I think maybe this is why I am happily an art outsider. I’m an outsider artist. I’m not quite formally trained. I don’t belong to any exclusive clubs. I’m not high up on the totem pole so to speak. I don’t have any papers documenting my art pedigree. Maybe that is a blessing in disguise because I also don’t have any preconceived notions about how to make art or how to sell art. I don’t have any rules to follow. I’m not worried about making mistakes and I’m not ruled by the words “should” and supposed to.”

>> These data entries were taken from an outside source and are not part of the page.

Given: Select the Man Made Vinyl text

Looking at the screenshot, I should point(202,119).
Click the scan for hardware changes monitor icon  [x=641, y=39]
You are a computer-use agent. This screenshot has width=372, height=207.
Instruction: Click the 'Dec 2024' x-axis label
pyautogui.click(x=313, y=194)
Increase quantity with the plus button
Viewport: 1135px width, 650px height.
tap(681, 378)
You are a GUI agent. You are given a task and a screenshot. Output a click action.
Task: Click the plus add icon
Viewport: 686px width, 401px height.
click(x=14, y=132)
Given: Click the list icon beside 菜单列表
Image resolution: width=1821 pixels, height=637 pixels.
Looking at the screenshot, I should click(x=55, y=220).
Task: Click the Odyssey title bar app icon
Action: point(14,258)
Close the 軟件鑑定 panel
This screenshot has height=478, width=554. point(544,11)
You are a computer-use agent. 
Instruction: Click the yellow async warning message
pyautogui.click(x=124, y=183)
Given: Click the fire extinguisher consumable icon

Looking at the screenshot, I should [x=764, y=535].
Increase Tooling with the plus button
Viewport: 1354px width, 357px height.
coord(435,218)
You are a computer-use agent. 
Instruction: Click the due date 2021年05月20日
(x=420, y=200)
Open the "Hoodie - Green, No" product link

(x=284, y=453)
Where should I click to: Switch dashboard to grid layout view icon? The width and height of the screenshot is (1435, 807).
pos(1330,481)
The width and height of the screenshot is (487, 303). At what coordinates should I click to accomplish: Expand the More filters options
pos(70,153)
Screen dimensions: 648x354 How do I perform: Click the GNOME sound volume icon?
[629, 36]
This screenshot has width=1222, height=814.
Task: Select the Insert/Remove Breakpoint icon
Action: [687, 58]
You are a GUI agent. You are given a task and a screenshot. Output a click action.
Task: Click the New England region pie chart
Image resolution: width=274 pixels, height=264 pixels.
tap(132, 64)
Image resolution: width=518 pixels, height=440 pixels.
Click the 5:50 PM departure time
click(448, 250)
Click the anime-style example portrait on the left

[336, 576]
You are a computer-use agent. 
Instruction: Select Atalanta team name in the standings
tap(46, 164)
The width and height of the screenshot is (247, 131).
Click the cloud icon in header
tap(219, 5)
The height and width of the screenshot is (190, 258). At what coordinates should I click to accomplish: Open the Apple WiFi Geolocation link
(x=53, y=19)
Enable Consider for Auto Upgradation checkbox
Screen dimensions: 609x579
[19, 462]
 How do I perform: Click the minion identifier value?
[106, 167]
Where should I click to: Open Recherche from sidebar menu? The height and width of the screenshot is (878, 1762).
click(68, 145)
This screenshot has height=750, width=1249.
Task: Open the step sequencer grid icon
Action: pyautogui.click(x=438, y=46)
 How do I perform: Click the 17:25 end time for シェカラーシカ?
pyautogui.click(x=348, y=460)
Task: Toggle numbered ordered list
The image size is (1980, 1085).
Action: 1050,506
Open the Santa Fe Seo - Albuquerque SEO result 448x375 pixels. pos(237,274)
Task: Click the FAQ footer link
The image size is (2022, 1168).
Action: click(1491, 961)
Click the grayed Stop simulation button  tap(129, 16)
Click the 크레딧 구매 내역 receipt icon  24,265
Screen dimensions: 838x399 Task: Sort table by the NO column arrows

However, today I AM a working artist. I’ve been acknowledged. I have moved up one ladder rung towards my imagined artistic greatness and have arrived somewhere even though I don’t know where exactly. An artist friend recently encouraged me to put more effort and enthusiasm into the process of selling my work. She said I had a good chance of selling my pieces because most people just want something pretty to put on their wall. Most fine artists, no doubt, would have found this comment offensive. Not me though. The lifestyle associated with working artist seems much more enjoyable in comparison to the one associated with starving artist. I took it as a compliment because it meant someday I might make enough money to keep me in art supplies. It meant someday I might not have to starve (metaphorically of course because I’m not actually starving) to do the thing I love to do. I’m content with that. I like to paint pretty things and I am painting what matters to me. I’m a practical person. I have a bit of a business mind that was likely handed down to me genetically and through no scholarship of my own. It’s smart to make money. It’s even smarter to make money doing something you enjoy doing. So, today, I celebrate my success. Today is my proud moment. If my customer had paid in cash I’d staple the first dollar to the wall, but instead I’ll settle for attending the dance party in my mind. It’s free at least because we all know selling one painting doesn’t make you a millionaire or even a hundredaire. That is ok though because today I am so happy I feel like attempting to do the moon walk and that happy feeling is enough for me. I’m going to enjoy it while it lasts!